2004), review denied (Minn.
Jan. 20, 2005).
In Blakely, the Supreme
Court held that the maximum sentence a judge can impose is “the maximum
sentence [that may be imposed] solely on
the basis of the facts reflected in the jury verdict or admitted by the
defendant.” 542 U.S. at 303 , 124 S. Ct.
at 2537 (emphasis in original). The
defendant, it held, has a Sixth Amendment right to a jury determination of any
fact, except the fact of a prior conviction, that increases the sentence above
this maximum. Id.at 301, 124 S.
Ct. at 2536.
“Unless they
fall within an exception to the general rule, new constitutional rules of
criminal procedure will not be applicable to those cases which have become
final before the new rules are announced.”
Teague v. Lane,
489 U.S. 288, 310, 109 S. Ct. 1060, 1075 (1989).
A case becomes final when the availability of direct appeal has been
exhausted, the time for a petition for certiorari has elapsed or a petition for
certiorari with the United States Supreme Court has been filed and finally
denied. O’Meara v. State, 679 N.W.2d 334, 339 (Minn. 2004).
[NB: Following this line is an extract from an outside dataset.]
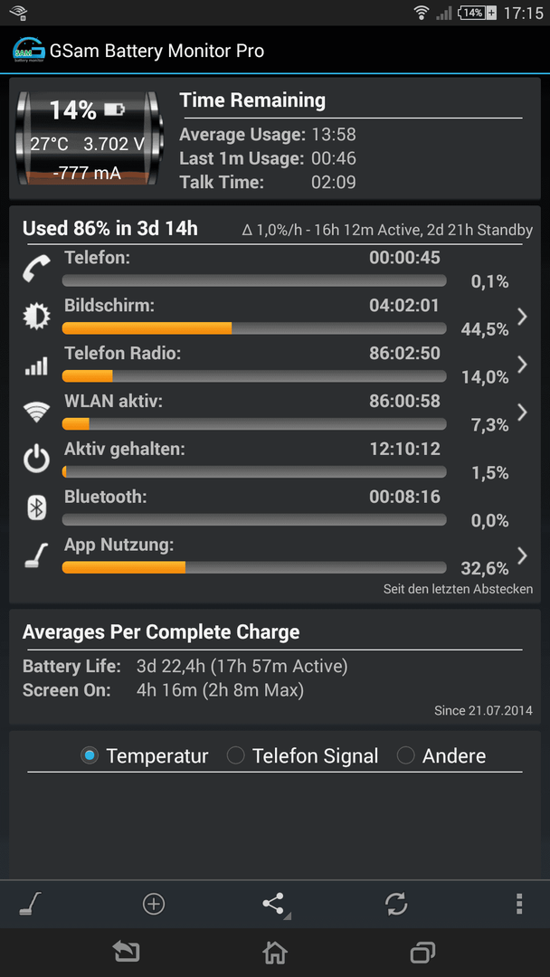Tap the circled plus icon in bottom toolbar
This screenshot has width=550, height=977.
click(x=153, y=903)
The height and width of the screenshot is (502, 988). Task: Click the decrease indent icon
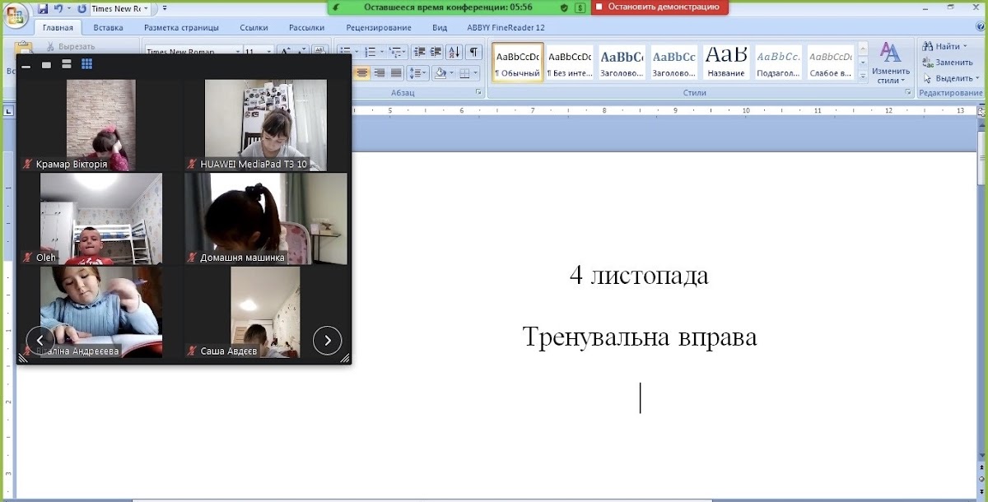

Appellant filed a direct appeal in
which he challenged the upward departure, imposed under the
pattern-sex-offender statute, based on the holding of Apprendi v. New Jersey, 530 U.S. 466, 120 S. Ct.
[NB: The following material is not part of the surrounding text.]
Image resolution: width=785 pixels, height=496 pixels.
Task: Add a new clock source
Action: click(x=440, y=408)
2348 (2000). This court affirmed the conviction
and the sentence, concluding that appellant’s sentence did not violate Apprendi because it was shorter than the
180-month statutory maximum sentence for third-degree criminal sexual conduct. State
v. Zuhlsdorf, 2002 WL 31012980, at *2 (Minn. App. Aug. 30, 2002). Appellant did not petition for further review
in the supreme court. His conviction,
therefore, became final in September 2002, when his time to petition for
further review expired.
The supreme court has held that Blakely is notretroactively applicable to convictions that became final between
the release of Apprendi and the
release of Blakely. See State v. Houston,
702 N.W.2d 268, 273 (Minn.
2005) (holding Blakely announced new
rule, not merely foreseeable application of Apprendi). In Houston,
the court also held that Blakely was
not a “watershed” rule and, therefore, it is applied only prospectively and to
cases that were on direct review when it was released. Id.; see also Petschl, 692 N.W.2d at 472
(“Because the Blakely rule does not
improve the accuracy or fairness of a trial, we conclude that it is not a
watershed rule subject to retroactive application on collateral review.”).
Appellant argues that Houston
held only that Blakely is not fully retroactive to convictions that
became final before Blakely was
released. The term “full”
retroactivity, as it is used in Houston,
however, is used only in relation to whether Blakely is a “watershed” rule that should be given “full”
retroactive application. 702 N.W.2d at 270.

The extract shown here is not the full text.